2013 Recipient: Kate Levasseur
Kate Levasseur
    With the help of the Graduate Scholarship in Marine Conservation awarded by the WDHOF and the Aggressor-Dancer Fleet, I am currently continuing my graduate fieldwork with the hawksbill turtle nesting aggregation on the sister-island nation of Antigua and Barbuda in the Eastern Caribbean. While my first intention as an undergraduate student was to study molecular biology, my interests shifted to ecology and conservation after I traveled to South Africa for a field course ten years ago. I have always been fascinated by nature, especially marine systems, and began to pursue marine ecology and conservation by working in a marine bivalve research lab. As part of my Master’s Degree in Biodiversity and Conservation Biology, I then participated in an exchange program in Brazil where I investigated a ‘shifting baseline’ of knowledge between older and younger fishers in a coastal village. I interviewed individuals to obtain their perceptions of the changes in the size of fish stocks, the species encountered, and the general condition of the coastal environment. These six months abroad confirmed my ambitions to study marine conservation as a research scientist, but also solidified a love of field work and environmental outreach.

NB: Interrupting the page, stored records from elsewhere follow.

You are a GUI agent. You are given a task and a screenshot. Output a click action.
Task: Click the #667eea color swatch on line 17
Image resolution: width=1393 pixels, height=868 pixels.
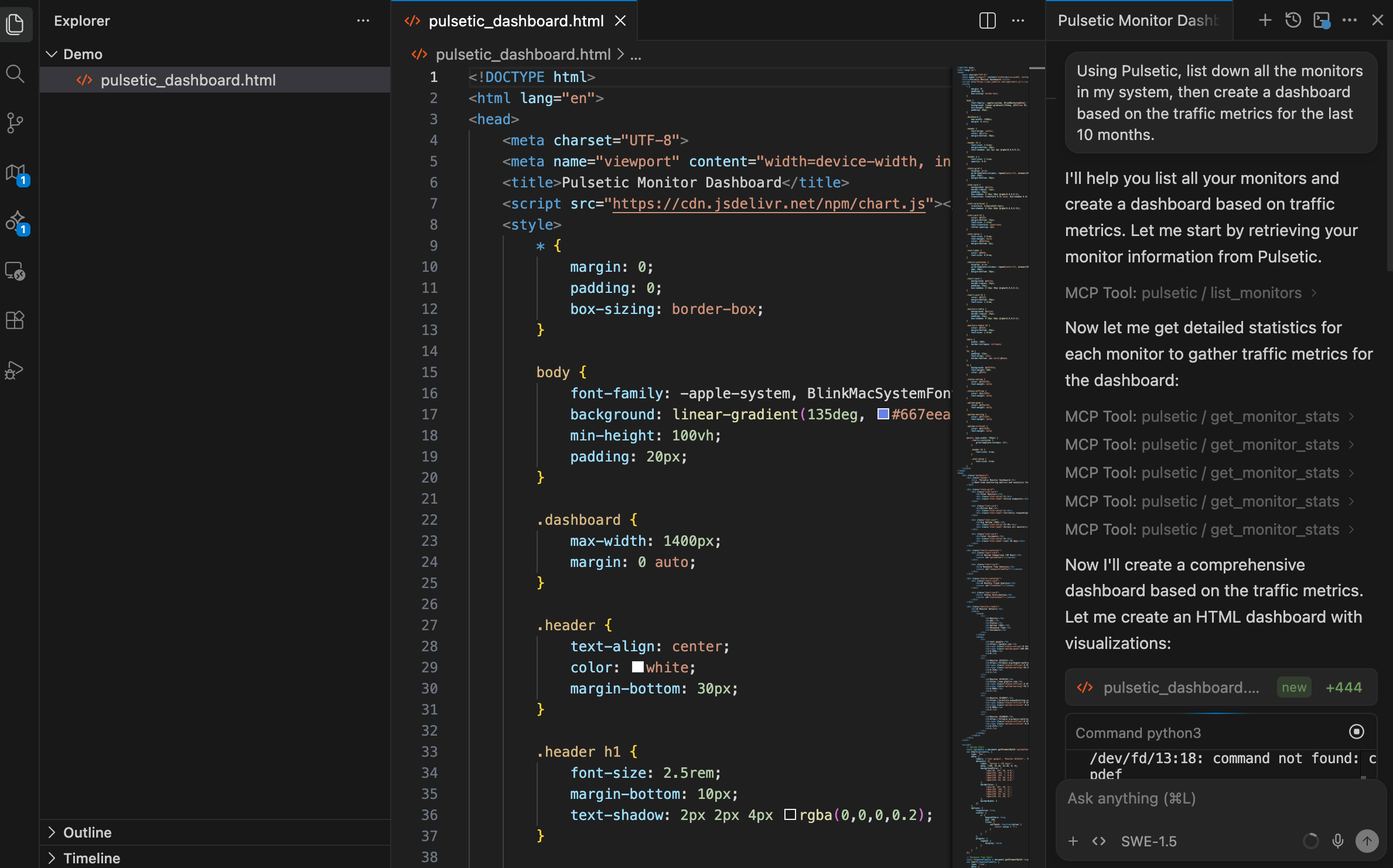[x=882, y=414]
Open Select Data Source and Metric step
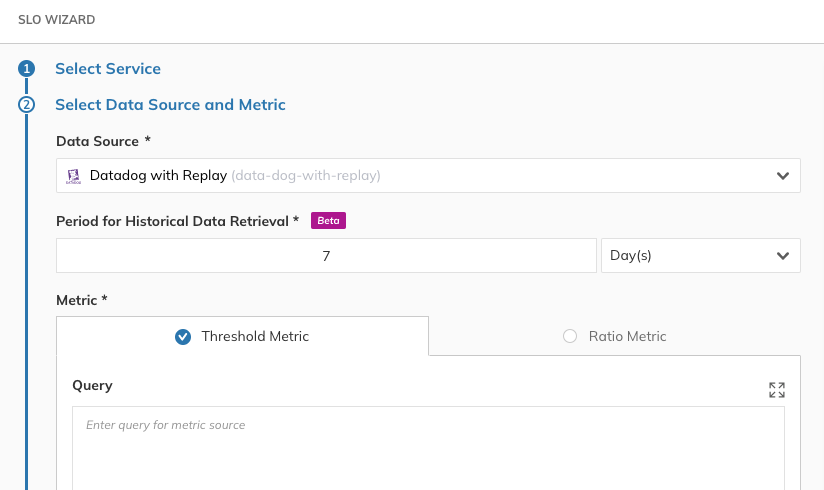This screenshot has height=490, width=824. (x=170, y=104)
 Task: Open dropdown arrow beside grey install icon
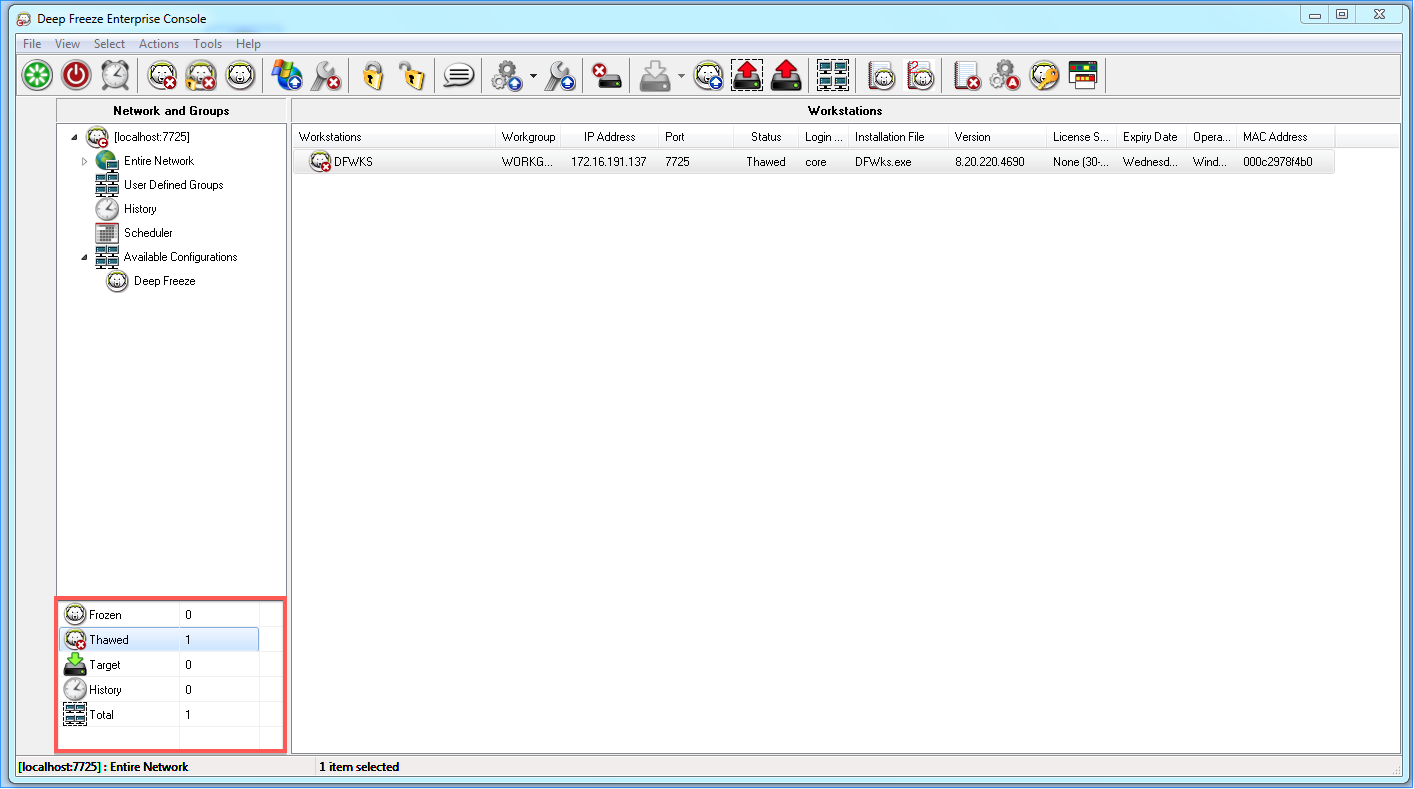coord(681,76)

     In 2008, I was hired to direct the field operations for the Jumby Bay Hawksbill Project (JBHP), a hawksbill sea turtle monitoring program located on Antigua. In addition to collecting and managing field data and organizing field house logistics for four years, I trained representatives from regional developing projects, led educational turtle tours several times a week, and participated in a local summer camp focused on promoting environment awareness in youth. Working with the project stimulated many research questions and I began to consider returning to graduate school to learn how to better answer these questions. The hawksbills nesting at Jumby Bay (JB) offer a unique opportunity to investigate life history patterns, population structure, and nesting behavior in a stable nesting aggregation, especially if genetic information can be used to supplement the JBHP’s long-term nesting data. During my third year with the project, I obtained a tissue collection permit from Antigua’s Fisheries Division and implemented tissue sampling to our field protocols for genetic analyses.

     I was accepted into the Integrative Biology PhD program at the University of South Carolina in 2011 and awarded a Presidential Fellowship due, in part, to my field experience prior to admission. I am pursuing an integrative degree, with a focus of conservation genetics, to combine my interests in molecular biology with my passion for the natural world and the biological diversity it contains. By using genetic markers in combination with long-term nesting data, I aim to (1) investigate population structure within the JB rookery (i.e. mother-daughter relationships and paternal reconstructions), (2) determine if JB hawksbills are distinct from those nesting on adjacent islands or part of one large nesting assemblage, and (3) characterize the degree of nest-site fidelity exhibited by hawksbill turtles within and among nesting seasons. Investigating this group of hawksbills not only has the potential to provide novel evidence to natal homing behavior in sea turtles, but is also necessary to best inform conservation and recovery strategies for this fragmented, keystone species. Moreover, the vast majority of sea turtle research in the last few decades has focused on nesting beaches, i.e. the female component of the population. Using genetic markers to reconstruct paternal identities can reveal information about the under-studied male component of the breeding population.

     The generous scholarship awarded by the Aggressor-Dancer Fleet has enabled me to return to Antigua this summer for longer than I had originally planned, where I am currently collaborating with the JBHP and the Antigua Sea Turtle Project to collect tissue samples from nesting females and hatchlings. To give back to this island and its people, who have been welcoming and generous to me for years, I have also been collecting additional sea turtle nesting data from remote beaches and hosting turtle watches for local groups.